### Assigned task
Reproduce the records below in their entirety, character for character.

### Stored items
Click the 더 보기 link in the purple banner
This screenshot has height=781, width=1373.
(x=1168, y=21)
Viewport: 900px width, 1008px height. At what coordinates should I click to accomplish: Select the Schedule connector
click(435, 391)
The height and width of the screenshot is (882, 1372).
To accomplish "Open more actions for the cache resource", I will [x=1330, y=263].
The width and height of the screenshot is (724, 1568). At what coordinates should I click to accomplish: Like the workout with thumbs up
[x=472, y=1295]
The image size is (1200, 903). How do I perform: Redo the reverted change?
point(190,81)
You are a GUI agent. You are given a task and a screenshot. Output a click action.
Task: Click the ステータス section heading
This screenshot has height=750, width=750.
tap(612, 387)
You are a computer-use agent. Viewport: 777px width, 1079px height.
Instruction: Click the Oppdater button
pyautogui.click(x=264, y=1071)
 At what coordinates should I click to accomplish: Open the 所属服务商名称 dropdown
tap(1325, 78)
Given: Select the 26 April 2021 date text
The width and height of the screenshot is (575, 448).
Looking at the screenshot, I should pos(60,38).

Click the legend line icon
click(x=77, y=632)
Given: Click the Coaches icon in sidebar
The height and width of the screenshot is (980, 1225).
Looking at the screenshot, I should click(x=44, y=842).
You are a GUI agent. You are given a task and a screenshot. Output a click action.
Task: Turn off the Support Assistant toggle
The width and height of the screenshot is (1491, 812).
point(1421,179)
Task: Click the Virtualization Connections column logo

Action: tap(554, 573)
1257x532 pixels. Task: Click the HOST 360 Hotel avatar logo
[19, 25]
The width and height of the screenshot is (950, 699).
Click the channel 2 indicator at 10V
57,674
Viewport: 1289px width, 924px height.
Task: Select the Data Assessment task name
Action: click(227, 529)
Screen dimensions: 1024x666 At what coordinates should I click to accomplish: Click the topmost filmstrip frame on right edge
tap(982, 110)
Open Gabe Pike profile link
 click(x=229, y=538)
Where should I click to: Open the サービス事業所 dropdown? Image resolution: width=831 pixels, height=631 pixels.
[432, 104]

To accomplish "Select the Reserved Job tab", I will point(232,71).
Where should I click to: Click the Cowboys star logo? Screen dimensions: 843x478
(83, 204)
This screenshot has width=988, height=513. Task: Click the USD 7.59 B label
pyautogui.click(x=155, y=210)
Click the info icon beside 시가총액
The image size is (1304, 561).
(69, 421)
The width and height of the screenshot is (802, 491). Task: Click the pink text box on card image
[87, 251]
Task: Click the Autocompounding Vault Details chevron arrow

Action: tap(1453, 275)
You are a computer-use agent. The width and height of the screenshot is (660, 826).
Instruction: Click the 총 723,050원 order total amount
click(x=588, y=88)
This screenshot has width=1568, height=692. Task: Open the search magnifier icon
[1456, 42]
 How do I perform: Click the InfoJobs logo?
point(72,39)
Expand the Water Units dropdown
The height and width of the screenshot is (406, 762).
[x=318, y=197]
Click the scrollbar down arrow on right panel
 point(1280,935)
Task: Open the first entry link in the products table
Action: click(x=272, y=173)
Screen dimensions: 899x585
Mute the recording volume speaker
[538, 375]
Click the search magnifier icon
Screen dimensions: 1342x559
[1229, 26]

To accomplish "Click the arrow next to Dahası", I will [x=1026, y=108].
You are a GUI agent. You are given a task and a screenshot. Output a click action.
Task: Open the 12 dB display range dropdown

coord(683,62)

### Written response
Click the 더 보기 link in the purple banner
This screenshot has height=781, width=1373.
(x=1168, y=21)
Viewport: 900px width, 1008px height. At what coordinates should I click to accomplish: Select the Schedule connector
click(435, 391)
The height and width of the screenshot is (882, 1372).
To accomplish "Open more actions for the cache resource", I will [x=1330, y=263].
The width and height of the screenshot is (724, 1568). At what coordinates should I click to accomplish: Like the workout with thumbs up
[x=472, y=1295]
The image size is (1200, 903). How do I perform: Redo the reverted change?
point(190,81)
You are a GUI agent. You are given a task and a screenshot. Output a click action.
Task: Click the ステータス section heading
This screenshot has height=750, width=750.
tap(612, 387)
You are a computer-use agent. Viewport: 777px width, 1079px height.
Instruction: Click the Oppdater button
pyautogui.click(x=264, y=1071)
 At what coordinates should I click to accomplish: Open the 所属服务商名称 dropdown
tap(1325, 78)
Given: Select the 26 April 2021 date text
The width and height of the screenshot is (575, 448).
Looking at the screenshot, I should pos(60,38).

Click the legend line icon
click(x=77, y=632)
Given: Click the Coaches icon in sidebar
The height and width of the screenshot is (980, 1225).
Looking at the screenshot, I should click(x=44, y=842).
You are a GUI agent. You are given a task and a screenshot. Output a click action.
Task: Turn off the Support Assistant toggle
The width and height of the screenshot is (1491, 812).
point(1421,179)
Task: Click the Virtualization Connections column logo

Action: tap(554, 573)
1257x532 pixels. Task: Click the HOST 360 Hotel avatar logo
[19, 25]
The width and height of the screenshot is (950, 699).
Click the channel 2 indicator at 10V
57,674
Viewport: 1289px width, 924px height.
Task: Select the Data Assessment task name
Action: click(227, 529)
Screen dimensions: 1024x666 At what coordinates should I click to accomplish: Click the topmost filmstrip frame on right edge
tap(982, 110)
Open Gabe Pike profile link
 click(x=229, y=538)
Where should I click to: Open the サービス事業所 dropdown? Image resolution: width=831 pixels, height=631 pixels.
[432, 104]

To accomplish "Select the Reserved Job tab", I will point(232,71).
Where should I click to: Click the Cowboys star logo? Screen dimensions: 843x478
(83, 204)
This screenshot has width=988, height=513. Task: Click the USD 7.59 B label
pyautogui.click(x=155, y=210)
Click the info icon beside 시가총액
The image size is (1304, 561).
(69, 421)
The width and height of the screenshot is (802, 491). Task: Click the pink text box on card image
[87, 251]
Task: Click the Autocompounding Vault Details chevron arrow

Action: tap(1453, 275)
You are a computer-use agent. The width and height of the screenshot is (660, 826).
Instruction: Click the 총 723,050원 order total amount
click(x=588, y=88)
This screenshot has width=1568, height=692. Task: Open the search magnifier icon
[1456, 42]
 How do I perform: Click the InfoJobs logo?
point(72,39)
Expand the Water Units dropdown
The height and width of the screenshot is (406, 762).
[x=318, y=197]
Click the scrollbar down arrow on right panel
 point(1280,935)
Task: Open the first entry link in the products table
Action: click(x=272, y=173)
Screen dimensions: 899x585
Mute the recording volume speaker
[538, 375]
Click the search magnifier icon
Screen dimensions: 1342x559
[1229, 26]

To accomplish "Click the arrow next to Dahası", I will [x=1026, y=108].
You are a GUI agent. You are given a task and a screenshot. Output a click action.
Task: Open the 12 dB display range dropdown

coord(683,62)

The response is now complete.